Record set:

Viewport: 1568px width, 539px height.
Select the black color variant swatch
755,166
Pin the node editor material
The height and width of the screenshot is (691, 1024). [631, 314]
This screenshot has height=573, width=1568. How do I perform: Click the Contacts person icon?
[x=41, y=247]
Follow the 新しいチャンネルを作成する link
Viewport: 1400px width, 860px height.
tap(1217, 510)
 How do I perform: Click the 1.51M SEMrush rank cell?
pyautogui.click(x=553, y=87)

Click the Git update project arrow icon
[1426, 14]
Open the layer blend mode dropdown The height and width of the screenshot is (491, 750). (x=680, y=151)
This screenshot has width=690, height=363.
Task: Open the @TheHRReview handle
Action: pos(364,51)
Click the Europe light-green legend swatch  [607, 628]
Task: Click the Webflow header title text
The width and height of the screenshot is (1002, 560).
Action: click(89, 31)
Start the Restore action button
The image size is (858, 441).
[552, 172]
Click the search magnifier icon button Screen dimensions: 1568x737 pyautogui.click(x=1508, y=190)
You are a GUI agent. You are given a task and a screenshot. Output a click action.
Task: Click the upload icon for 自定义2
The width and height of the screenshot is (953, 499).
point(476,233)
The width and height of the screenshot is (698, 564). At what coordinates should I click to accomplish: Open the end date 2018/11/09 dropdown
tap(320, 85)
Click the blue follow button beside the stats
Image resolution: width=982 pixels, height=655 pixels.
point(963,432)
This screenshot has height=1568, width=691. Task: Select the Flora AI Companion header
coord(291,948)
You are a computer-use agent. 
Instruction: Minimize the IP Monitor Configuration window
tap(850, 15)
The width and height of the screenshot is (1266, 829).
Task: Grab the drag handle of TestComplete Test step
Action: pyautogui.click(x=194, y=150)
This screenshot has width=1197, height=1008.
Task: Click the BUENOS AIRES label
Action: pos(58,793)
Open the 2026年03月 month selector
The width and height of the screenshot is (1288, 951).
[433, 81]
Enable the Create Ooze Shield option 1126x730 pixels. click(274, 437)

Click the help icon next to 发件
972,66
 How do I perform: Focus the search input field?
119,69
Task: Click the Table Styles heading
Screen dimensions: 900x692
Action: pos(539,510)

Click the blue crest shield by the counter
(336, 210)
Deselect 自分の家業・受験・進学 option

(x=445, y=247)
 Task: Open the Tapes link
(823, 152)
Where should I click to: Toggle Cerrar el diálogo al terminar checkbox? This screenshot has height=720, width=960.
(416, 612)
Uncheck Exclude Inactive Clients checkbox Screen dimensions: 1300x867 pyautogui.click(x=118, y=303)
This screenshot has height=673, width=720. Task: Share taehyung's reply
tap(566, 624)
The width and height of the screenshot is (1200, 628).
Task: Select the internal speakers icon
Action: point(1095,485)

What you need to do: Go through the listing above line by line and state how many lines include the string "agent". Write only the number.

Reply to the exercise: 2